Pixel coordinate grounding data:

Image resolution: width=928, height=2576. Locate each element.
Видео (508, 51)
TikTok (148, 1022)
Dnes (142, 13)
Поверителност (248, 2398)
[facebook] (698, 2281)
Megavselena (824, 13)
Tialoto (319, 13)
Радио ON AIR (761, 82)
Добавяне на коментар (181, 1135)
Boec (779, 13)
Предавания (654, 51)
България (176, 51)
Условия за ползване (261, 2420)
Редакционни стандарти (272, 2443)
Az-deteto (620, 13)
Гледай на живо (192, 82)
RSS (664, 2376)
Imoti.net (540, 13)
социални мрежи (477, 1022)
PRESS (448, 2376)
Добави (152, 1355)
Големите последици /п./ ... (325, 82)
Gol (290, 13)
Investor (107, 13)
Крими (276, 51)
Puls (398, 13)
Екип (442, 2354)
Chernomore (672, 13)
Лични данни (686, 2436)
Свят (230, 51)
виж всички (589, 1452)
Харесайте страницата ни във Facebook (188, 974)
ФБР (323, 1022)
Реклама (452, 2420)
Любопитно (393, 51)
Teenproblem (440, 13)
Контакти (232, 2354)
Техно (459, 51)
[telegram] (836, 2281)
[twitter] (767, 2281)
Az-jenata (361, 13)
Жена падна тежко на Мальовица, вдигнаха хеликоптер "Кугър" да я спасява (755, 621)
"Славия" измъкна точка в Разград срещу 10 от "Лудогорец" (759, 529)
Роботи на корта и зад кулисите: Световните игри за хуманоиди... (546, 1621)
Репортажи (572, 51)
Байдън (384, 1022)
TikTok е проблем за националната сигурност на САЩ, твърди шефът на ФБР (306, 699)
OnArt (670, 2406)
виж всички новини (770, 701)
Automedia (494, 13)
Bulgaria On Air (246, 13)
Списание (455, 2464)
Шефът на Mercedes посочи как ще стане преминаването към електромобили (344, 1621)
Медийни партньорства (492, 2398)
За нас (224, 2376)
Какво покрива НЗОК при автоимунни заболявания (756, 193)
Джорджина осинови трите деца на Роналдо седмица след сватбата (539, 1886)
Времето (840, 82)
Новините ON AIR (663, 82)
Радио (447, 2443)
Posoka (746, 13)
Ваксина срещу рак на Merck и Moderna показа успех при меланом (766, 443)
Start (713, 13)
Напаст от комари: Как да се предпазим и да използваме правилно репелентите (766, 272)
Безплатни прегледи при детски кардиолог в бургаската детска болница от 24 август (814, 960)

--

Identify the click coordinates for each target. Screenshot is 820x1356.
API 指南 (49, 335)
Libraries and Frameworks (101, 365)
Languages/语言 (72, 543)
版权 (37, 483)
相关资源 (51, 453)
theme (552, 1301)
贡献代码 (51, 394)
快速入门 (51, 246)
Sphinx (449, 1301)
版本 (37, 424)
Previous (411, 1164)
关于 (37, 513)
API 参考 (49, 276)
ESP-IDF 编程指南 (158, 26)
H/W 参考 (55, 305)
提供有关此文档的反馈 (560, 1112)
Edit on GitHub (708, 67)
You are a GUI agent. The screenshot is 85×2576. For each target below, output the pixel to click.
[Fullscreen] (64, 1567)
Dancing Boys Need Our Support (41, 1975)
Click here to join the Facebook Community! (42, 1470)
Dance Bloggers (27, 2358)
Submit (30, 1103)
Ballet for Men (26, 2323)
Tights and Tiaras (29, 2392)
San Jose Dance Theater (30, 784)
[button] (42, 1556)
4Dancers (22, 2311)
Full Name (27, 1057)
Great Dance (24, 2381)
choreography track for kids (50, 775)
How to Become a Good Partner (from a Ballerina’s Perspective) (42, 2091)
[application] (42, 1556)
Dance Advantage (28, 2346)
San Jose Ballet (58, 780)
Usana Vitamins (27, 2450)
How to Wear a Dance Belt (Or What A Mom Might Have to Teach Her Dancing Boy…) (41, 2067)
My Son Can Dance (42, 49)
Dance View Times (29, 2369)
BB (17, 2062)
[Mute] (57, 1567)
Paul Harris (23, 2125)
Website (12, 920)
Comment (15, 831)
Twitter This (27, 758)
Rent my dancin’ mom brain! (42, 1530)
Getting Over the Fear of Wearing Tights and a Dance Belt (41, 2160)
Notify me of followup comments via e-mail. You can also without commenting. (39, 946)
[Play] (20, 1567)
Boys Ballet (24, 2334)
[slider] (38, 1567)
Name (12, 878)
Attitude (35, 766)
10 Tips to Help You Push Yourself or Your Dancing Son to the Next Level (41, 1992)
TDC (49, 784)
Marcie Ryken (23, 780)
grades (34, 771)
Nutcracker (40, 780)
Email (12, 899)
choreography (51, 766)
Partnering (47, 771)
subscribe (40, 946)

TASK REQUIREMENTS — Produce only the lines from the line containing "Предавания (654, 51)" through the line containing "Реклама (452, 2420)", inclusive of both, exactly as they stand in the entries above.

ANSWER TO THE PROBLEM —
Предавания (654, 51)
България (176, 51)
Условия за ползване (261, 2420)
Редакционни стандарти (272, 2443)
Az-deteto (620, 13)
Гледай на живо (192, 82)
RSS (664, 2376)
Imoti.net (540, 13)
социални мрежи (477, 1022)
PRESS (448, 2376)
Добави (152, 1355)
Големите последици /п./ ... (325, 82)
Gol (290, 13)
Investor (107, 13)
Крими (276, 51)
Puls (398, 13)
Екип (442, 2354)
Chernomore (672, 13)
Лични данни (686, 2436)
Свят (230, 51)
виж всички (589, 1452)
Харесайте страницата ни във Facebook (188, 974)
ФБР (323, 1022)
Реклама (452, 2420)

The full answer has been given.